The bar chart on the left compares empirical (blue bars) to theoretical (orange markers); the line chart on the right tracks the empirical frequency of face 1 against $n$ . As $n$ grows the blue line should hug the orange reference more and more tightly. That is the Law of Large Numbers, which §0.6 will state precisely and §0.7's Central Limit Theorem will sharpen by quantifying the rate of convergence.

Try it

In the Venn explorer, find a configuration with $P(A) = P(B) \approx 0.3$ and $P(A \cap B) \approx 0.05$ . Compute $P(A \cup B)$ by hand using inclusion–exclusion and check it against the widget's reported number.
Set the Venn explorer to "A contains B". What is $P(A \setminus B)$ ? Write it in terms of $P(A)$ and $P(B)$ .
In the axiom violator, before clicking Reveal on the weather card, ask yourself: how could a forecaster end up writing $P(\textrm{rain}) + P(\textrm{no rain}) = 1.2$ ? What real-world process could produce this kind of error?
In the frequency convergence widget, set the sliders to a wildly skewed distribution (say P(face 1) ≈ 0.7, everything else small) and roll 100 times. Do the bars match the markers? Now roll 10 000 more. What does that suggest about how many samples you need before "the empirical frequency is the probability" becomes a safe claim?

Pause and reflect: the three axioms make no mention of where probabilities come from — only the rules they must obey. Why is that separation useful? Where in the rest of a real research workflow does each side of that separation (the rules of the calculus, the sources of the numbers) actually appear?

What you now know

You have the formal definition of a probability — a sample space, a σ-algebra of events, and a function $P$ obeying three axioms (non-negativity, normalisation, countable additivity). You can derive the complement rule, monotonicity, and inclusion–exclusion from those axioms in a few lines. You have seen, through the axiom-violator and the Venn explorer, exactly what goes wrong if any axiom is dropped, and through the frequency-convergence simulator you have seen the bridge from theoretical probabilities to the empirical frequencies the rest of the book will lean on.

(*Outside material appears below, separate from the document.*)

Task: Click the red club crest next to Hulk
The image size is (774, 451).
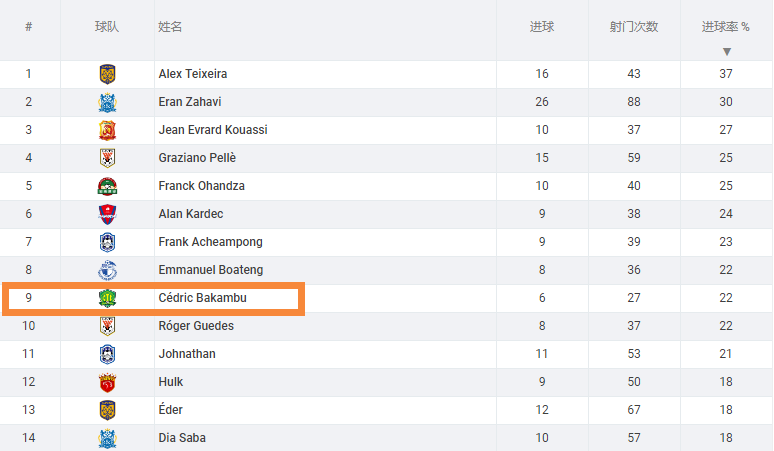Action: (x=107, y=382)
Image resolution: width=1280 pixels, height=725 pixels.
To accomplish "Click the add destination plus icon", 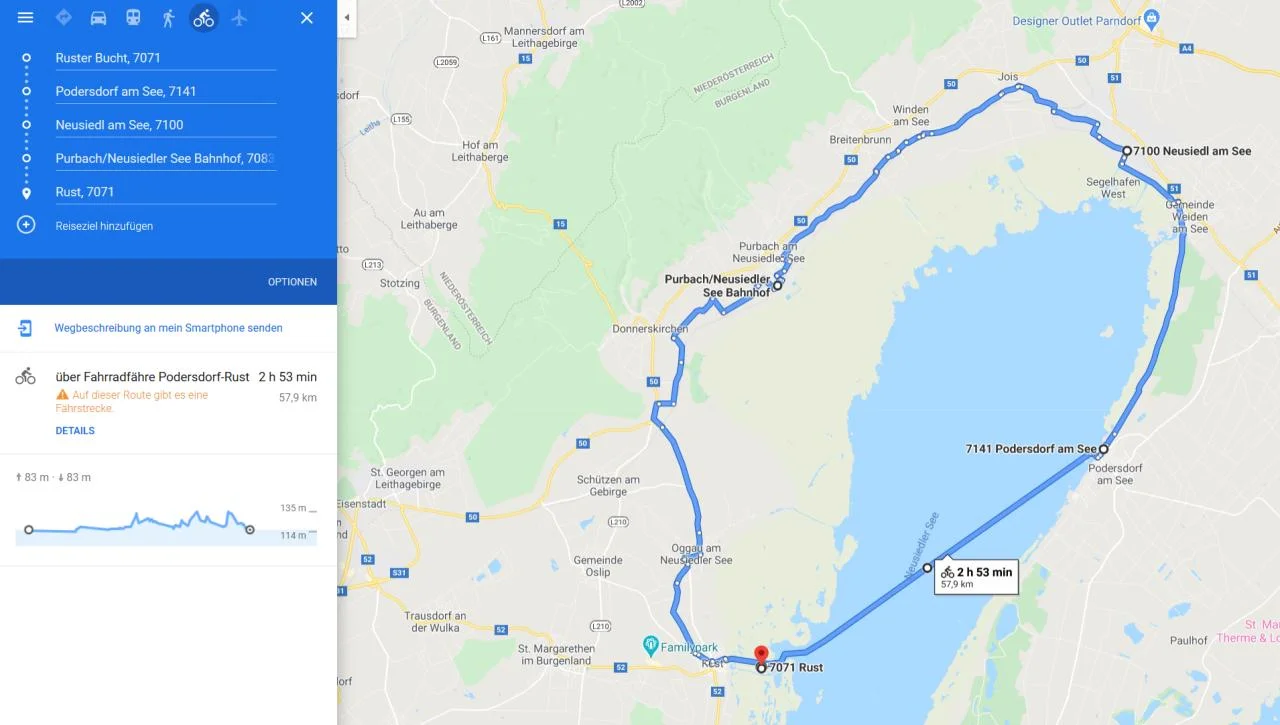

Section §0.2 picks up here and reformulates everything in the language of random variables, which is the move that turns events into numbers you can take expectations of.

References

Kolmogorov, A.N. (1933). Grundbegriffe der Wahrscheinlichkeitsrechnung. Springer. (The original axiomatic paper; an English translation, Foundations of the Theory of Probability, was published by Chelsea in 1956.)
Wasserman, L. (2004). All of Statistics: A Concise Course in Statistical Inference. Springer. (Chapter 1, "Probability".)
Casella, G., Berger, R.L. (2002). Statistical Inference (2nd ed.). Duxbury. (Chapter 1, "Probability Theory".)
Feller, W. (1968). An Introduction to Probability Theory and Its Applications, Volume 1 (3rd ed.). Wiley.
Hájek, A. (2019). Interpretations of Probability. Stanford Encyclopedia of Philosophy. (For the philosophical grounding behind frequentist vs Bayesian readings of the same axioms.)